HOUSTON—Treatment with selinexor and low-dose dexamethasone can provide a “meaningful clinical benefit” in patients with penta-refractory multiple myeloma (MM), according to the principal investigator of the STORM trial.
Updated results from this phase 2 trial showed that selinexor and low-dose dexamethasone produced an overall response rate of 26.2% and a clinical benefit rate of 39.3%.
The median progression-free survival was 3.7 months, and the median overall survival was 8.6 months.
The trial’s principal investigator, Sundar Jagannath, MBBS, of the Mount Sinai School of Medicine in New York, N.Y., presented these results at the Society of Hematologic Oncology (SOHO) 2018 Annual Meeting as abstract MM-255.*
“The additional phase 2b clinical results ... are very encouraging for the patients suffering from penta-refractory multiple myeloma and their families,” Dr. Jagannath said.
“Of particular significance, for the nearly 40% of patients who had a minimal response or better, the median survival was 15.6 months, which provided the opportunity for a meaningful clinical benefit for patients on the STORM study.”
The study (NCT02336815) included 122 patients with penta-refractory MM. They had previously received bortezomib, carfilzomib, lenalidomide, pomalidomide, daratumumab, alkylating agents, and glucocorticoids. Their disease was refractory to glucocorticoids, at least one proteasome inhibitor, at least one immunomodulatory drug, daratumumab, and their most recent therapy.
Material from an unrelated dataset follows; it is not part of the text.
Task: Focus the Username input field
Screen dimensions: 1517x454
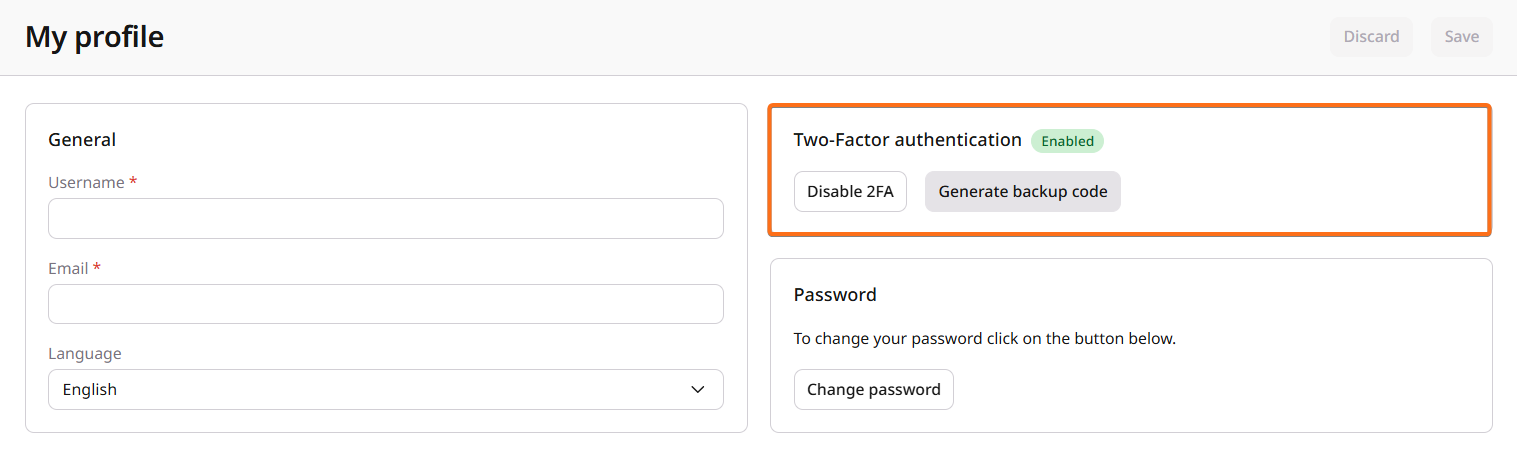Action: pos(385,218)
The patients had received a median of 7 (range, 3-18) prior treatment regimens. Their median age was 65 (range, 40-86), 58% were male, and 53% had high-risk cytogenetics.
Patients received oral selinexor at 80 mg twice weekly plus dexamethasone at 20 mg twice weekly until disease progression.
Response and survival
Two patients (1.6%) achieved stringent complete responses. They also had minimal residual disease negativity, one at the level of 1 x 10-6 and one at 1 x 10-4.
Six patients (4.9%) had very good partial responses, 24 (19.7%) had partial responses (PRs), 16 (13.1%) had minimal responses (MRs), and 48 (39.3%) had stable disease (SD).
Sixteen patients (13.1%) had progressive disease (PD), and 10 (8.2%) were not evaluable for response.
The overall response rate (PR or better) was 26.2% (n=32), the clinical benefit rate (MR or better) was 39.3% (n=48), and the disease control rate (SD or better) was 78.7% (n=98).
The median duration of response was 4.4 months (range, <1 to 12.2 months).
The median progression-free survival was 3.7 months overall, 4.6 months in patients with an MR or better, and 1.1 months in patients who had PD or were not evaluable.
The median overall survival was 8.6 months for the entire cohort. It was 15.6 months in patients with an MR or better and 1.7 months in patients who had PD or were not evaluable (P<0.0001).
The most common non-hematologic treatment-related adverse events (AEs) were fatigue/asthenia (69.9%), nausea (69.1%), anorexia (52.0%), weight loss (47.2%), vomiting (35.0%), diarrhea (33.3%), and hyponatremia (30.9%).
Hematologic treatment-related AEs included thrombocytopenia (67.5%), anemia (48.0%), neutropenia (35.8%), leukopenia (29.3%), and lymphopenia (13.8%).
The “most important” grade 3/4 AEs, according to Dr. Jagannath, were thrombocytopenia (53.7%), anemia (29.3%), fatigue (22.8%), hyponatremia (16.3%), nausea (9.8%), diarrhea (6.5%), anorexia (3.3%), and emesis (3.3%).
Twenty-three patients (19.5%) discontinued treatment due to a related AE.
This study was sponsored by Karyopharm Therapeutics. Dr. Jagannath reported relationships with Karyopharm, Janssen, Celgene, Amgen, and GSK.
*Information in the abstract differs from the presentation.